I’ve posted a few times about issues relating to enterprise distribution of Silverlight, and I thought I’d mention one additional topic that came up during a customer tour that I’ve been on for the last ten days.
If you’re a systems administrator, one of the aspects of Silverlight that concerns you is probably controlling the distribution of updates. In general, enterprises like to control their desktop and laptop environments to ensure no sudden surprises are caused (for example, by a runtime update that breaks a commonly used application). So some people may wish to dial down the update settings that are optimized for end-users when Silverlight is running in a corporate environment.
Silverlight supports enterprise rollout via WSUS and we provide guidance on how to roll it out across an enterprise via other means such as Group Policy (using the EXE-based installer). Silverlight is installed via a normal MSI plus an MSP-based patch which can be chained through a variety of means. Updating Silverlight to the latest revision can be done automatically or manually (by pushing out the latest MSP).
There are two different knobs an enterprise administrator can turn to control how updates are applied to the runtime:
- Firstly, if the enterprise sets the UpdateMode DWORD registry value under the HKLM\Software\Microsoft\Silverlight key to 2 then the Silverlight auto-updater will be disabled (i.e. it won’t automatically check for updates or try to install them). This is the equivalent to an end-user choosing the Silverlight Configuration dialog and manually disabling auto-updates from the Updates tab.
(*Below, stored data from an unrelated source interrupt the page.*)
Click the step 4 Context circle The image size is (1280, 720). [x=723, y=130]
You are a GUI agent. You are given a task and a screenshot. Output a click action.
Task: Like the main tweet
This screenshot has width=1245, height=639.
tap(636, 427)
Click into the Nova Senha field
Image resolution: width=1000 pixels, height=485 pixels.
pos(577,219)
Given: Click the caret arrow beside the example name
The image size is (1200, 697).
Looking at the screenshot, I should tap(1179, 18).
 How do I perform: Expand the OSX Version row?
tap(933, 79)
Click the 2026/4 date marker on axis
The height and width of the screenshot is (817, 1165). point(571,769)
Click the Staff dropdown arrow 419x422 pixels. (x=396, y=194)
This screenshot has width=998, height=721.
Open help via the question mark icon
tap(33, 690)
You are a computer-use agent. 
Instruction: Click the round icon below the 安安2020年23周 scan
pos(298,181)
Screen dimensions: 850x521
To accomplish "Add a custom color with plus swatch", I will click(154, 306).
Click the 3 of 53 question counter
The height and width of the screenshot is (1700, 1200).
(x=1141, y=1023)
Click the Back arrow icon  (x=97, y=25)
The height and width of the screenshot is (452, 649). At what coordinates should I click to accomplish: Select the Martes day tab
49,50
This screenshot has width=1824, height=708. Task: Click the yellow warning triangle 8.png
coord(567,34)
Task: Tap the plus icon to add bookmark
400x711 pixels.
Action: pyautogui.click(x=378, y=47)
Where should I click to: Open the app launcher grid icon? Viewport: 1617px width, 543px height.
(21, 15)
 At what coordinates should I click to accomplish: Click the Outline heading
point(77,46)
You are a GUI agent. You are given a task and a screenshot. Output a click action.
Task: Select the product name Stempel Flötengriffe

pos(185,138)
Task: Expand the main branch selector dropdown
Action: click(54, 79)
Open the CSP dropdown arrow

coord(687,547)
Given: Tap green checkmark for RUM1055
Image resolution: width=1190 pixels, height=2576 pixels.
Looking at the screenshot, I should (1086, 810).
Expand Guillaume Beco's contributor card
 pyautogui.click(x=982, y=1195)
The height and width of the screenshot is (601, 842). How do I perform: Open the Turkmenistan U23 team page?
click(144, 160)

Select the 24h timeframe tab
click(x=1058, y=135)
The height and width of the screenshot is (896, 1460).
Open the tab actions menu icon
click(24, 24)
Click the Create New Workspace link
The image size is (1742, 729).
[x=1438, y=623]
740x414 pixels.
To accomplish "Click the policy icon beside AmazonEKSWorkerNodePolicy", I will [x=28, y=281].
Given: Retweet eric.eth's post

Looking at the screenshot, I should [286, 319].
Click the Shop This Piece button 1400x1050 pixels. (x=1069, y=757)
- Second, the feature that allows a non-admin to patch Silverlight on Windows Vista without requiring admin elevation is not a Silverlight feature: it’s a feature of Windows Installer which can be disabled if the admin wants to do so (and is indeed off-by-default in Windows Server 2008). You can switch this off using Group Policy by setting the DisableLUAPatching property. More information on UAC Patching can be found on MSDN.
If an enterprise disables the LUA patching feature in MSI and does not give their users administrative access to machines then users will not be able to install, remove or patch Silverlight. Only the enterprise administrator could touch the files. Obviously, it’s important that someone is actively monitoring and distributing patches; as with any runtime for any operating system, without any means to fix potential security vulnerabilities, users’ machines are at risk.
Many thanks to Bob Pomeroy for providing the technical detail behind this post. Hopefully this is helpful to those of you who need to persuade your IT department that Silverlight is "safe" for corporate adoption.